Some text manipulation utility functions.

:author:    Logilab
:copyright: 2003-2008 LOGILAB S.A. (Paris, FRANCE), all rights reserved.
:contact: http://www.logilab.fr/ -- mailto:contact@logilab.fr
:license: General Public License version 2 - http://www.gnu.org/licenses

:group text formatting: normalize_text, normalize_paragraph, pretty_match,unquote, colorize_ansi
:group text manipulation: searchall, get_csv
:sort: text formatting, text manipulation

:type ANSI_STYLES: dict(str)
:var ANSI_STYLES: dictionary mapping style identifier to ANSI terminal code

:type ANSI_COLORS: dict(str)
:var ANSI_COLORS: dictionary mapping color identifier to ANSI terminal code

:type ANSI_PREFIX: str
:var ANSI_PREFIX:
  ANSI terminal code notifing the start of an ANSI escape sequence
  
:type ANSI_END: str
:var ANSI_END:
  ANSI terminal code notifing the end of an ANSI escape sequence
  
:type ANSI_RESET: str
:var ANSI_RESET:
  ANSI terminal code reseting format defined by a previous ANSI escape sequence

Functions
 
unormalize(ustring, ignorenonascii=False)
replace diacritical characters with their corresponding ascii characters...
source code
 
unquote(string)
remove optional quotes (simple or double) from the string
source code
 
normalize_text(text, line_len=80, indent='', rest=False)
normalize a text to display it with a maximum line size and optionally arbitrary indentation.
source code
 
normalize_paragraph(text, line_len=80, indent='')
normalize a text to display it with a maximum line size and optionaly arbitrary indentation.
source code
 
normalize_rest_paragraph(text, line_len=80, indent='')
normalize a ReST text to display it with a maximum line size and optionaly arbitrary indentation.
source code
 
splittext(text, line_len)
split the given text on space according to the given max line size
source code
 
get_csv(string, sep=',')
return a list of string in from a csv formatted line
source code
 
apply_units(string, units, inter=None, final=float, blank_reg=_BLANK_RE, value_reg=_VALUE_RE)
Parse the string applying the units defined in units (eg: "1.5m",{'m',60} -> 80).
source code
 
pretty_match(match, string, underline_char='^')
return a string with the match location underlined:
source code
 
colorize_ansi(msg, color=None, style=None)
colorize message by wrapping it with ansi escape codes
source code
Variables
  linesep = '\n'
  MANUAL_UNICODE_MAP = {u'\xa1': u'!', u'\u0142': u'l', u'\u2044...
  BYTE_UNITS = {"B": 1, "KB": 1024, "MB": 1024** 2, "GB": 1024**...
  TIME_UNITS = {"ms": 0.0001, "s": 1, "min": 60, "h": 60* 60, "d...
  ANSI_PREFIX = '\033['
  ANSI_END = 'm'
  ANSI_RESET = '\033[0m'
  ANSI_STYLES = {'reset': "0", 'bold': "1", 'italic': "3", 'unde...
  ANSI_COLORS = {'reset': "0", 'black': "30", 'red': "31", 'gree...
Function Details

unormalize(ustring, ignorenonascii=False)

source code 
replace diacritical characters with their corresponding ascii characters
    

unquote(string)

source code 
remove optional quotes (simple or double) from the string

:type string: str or unicode
:param string: an optionaly quoted string

:rtype: str or unicode
:return: the unquoted string (or the input string if it wasn't quoted)
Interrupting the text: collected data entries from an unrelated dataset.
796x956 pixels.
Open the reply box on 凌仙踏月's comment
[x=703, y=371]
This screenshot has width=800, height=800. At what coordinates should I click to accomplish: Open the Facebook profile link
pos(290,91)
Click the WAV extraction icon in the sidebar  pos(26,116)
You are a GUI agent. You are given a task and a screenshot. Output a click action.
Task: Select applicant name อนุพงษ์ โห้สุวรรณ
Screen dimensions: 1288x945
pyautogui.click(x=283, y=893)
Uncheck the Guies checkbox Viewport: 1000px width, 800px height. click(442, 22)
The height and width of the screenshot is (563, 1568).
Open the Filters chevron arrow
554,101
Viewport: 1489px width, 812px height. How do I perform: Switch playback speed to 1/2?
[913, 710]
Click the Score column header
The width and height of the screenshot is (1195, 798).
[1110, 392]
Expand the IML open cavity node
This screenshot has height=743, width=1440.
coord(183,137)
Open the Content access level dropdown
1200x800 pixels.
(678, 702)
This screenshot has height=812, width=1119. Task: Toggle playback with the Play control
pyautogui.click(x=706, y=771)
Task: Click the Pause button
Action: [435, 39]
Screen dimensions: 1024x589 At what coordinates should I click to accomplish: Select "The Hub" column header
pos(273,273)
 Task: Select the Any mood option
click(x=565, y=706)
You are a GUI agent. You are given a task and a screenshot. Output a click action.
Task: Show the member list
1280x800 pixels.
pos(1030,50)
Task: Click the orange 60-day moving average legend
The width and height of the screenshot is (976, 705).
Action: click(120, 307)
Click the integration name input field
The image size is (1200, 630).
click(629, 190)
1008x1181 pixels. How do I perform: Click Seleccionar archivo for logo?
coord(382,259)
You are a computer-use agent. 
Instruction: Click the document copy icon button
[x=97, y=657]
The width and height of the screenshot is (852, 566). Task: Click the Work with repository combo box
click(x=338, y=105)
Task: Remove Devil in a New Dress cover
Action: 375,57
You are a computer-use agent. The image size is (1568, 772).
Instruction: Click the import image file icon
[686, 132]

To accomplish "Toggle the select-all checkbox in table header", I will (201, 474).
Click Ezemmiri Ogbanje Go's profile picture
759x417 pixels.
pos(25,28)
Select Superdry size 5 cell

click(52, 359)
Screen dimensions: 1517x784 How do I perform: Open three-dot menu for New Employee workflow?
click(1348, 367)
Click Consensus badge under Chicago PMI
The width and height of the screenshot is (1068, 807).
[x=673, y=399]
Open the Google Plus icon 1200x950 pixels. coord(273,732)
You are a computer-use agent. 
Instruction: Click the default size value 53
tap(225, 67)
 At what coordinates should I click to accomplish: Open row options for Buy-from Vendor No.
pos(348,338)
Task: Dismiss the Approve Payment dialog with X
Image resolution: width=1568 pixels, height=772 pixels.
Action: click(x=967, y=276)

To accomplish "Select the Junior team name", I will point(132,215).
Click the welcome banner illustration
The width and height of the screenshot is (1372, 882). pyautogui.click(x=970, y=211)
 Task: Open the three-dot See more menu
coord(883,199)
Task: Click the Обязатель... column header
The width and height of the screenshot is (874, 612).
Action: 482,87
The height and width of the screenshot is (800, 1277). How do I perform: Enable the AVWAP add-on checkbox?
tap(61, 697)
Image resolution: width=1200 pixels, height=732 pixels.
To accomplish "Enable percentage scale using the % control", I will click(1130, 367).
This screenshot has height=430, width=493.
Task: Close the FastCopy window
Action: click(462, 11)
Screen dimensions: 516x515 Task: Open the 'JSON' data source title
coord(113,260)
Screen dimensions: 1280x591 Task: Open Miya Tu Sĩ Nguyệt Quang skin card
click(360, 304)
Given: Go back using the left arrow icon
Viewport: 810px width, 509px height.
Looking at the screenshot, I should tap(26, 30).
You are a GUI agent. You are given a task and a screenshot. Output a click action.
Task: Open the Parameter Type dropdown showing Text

normalize_text(text, line_len=80, indent='', rest=False)

source code 
normalize a text to display it with a maximum line size and
optionally arbitrary indentation. Line jumps are normalized but blank
lines are kept. The indentation string may be used to insert a
comment (#) or a quoting (>) mark  for instance.

:type text: str or unicode
:param text: the input text to normalize

:type line_len: int
:param line_len: expected maximum line's length, default to 80

:type indent: str or unicode
:param indent: optional string to use as indentation

:rtype: str or unicode
:return:
  the input text normalized to fit on lines with a maximized size
  inferior to `line_len`, and optionally prefixed by an
  indentation string

normalize_paragraph(text, line_len=80, indent='')

source code 
normalize a text to display it with a maximum line size and
optionaly arbitrary indentation. Line jumps are normalized. The
indentation string may be used top insert a comment mark for
instance.

:type text: str or unicode
:param text: the input text to normalize

:type line_len: int
:param line_len: expected maximum line's length, default to 80

:type indent: str or unicode
:param indent: optional string to use as indentation

:rtype: str or unicode
:return:
  the input text normalized to fit on lines with a maximized size
  inferior to `line_len`, and optionally prefixed by an
  indentation string

normalize_rest_paragraph(text, line_len=80, indent='')

source code 
normalize a ReST text to display it with a maximum line size and
optionaly arbitrary indentation. Line jumps are normalized. The
indentation string may be used top insert a comment mark for
instance.

:type text: str or unicode
:param text: the input text to normalize

:type line_len: int
:param line_len: expected maximum line's length, default to 80

:type indent: str or unicode
:param indent: optional string to use as indentation

:rtype: str or unicode
:return:
  the input text normalized to fit on lines with a maximized size
  inferior to `line_len`, and optionally prefixed by an
  indentation string

splittext(text, line_len)

source code 
split the given text on space according to the given max line size

return a 2-uple:
* a line <= line_len if possible
* the rest of the text which has to be reported on another line

get_csv(string, sep=',')

source code 
return a list of string in from a csv formatted line

>>> get_csv('a, b, c   ,  4')
['a', 'b', 'c', '4']
>>> get_csv('a')
['a']
>>>

:type string: str or unicode
:param string: a csv line

:type sep: str or unicode
:param sep: field separator, default to the comma (',')

:rtype: str or unicode
:return: the unquoted string (or the input string if it wasn't quoted)    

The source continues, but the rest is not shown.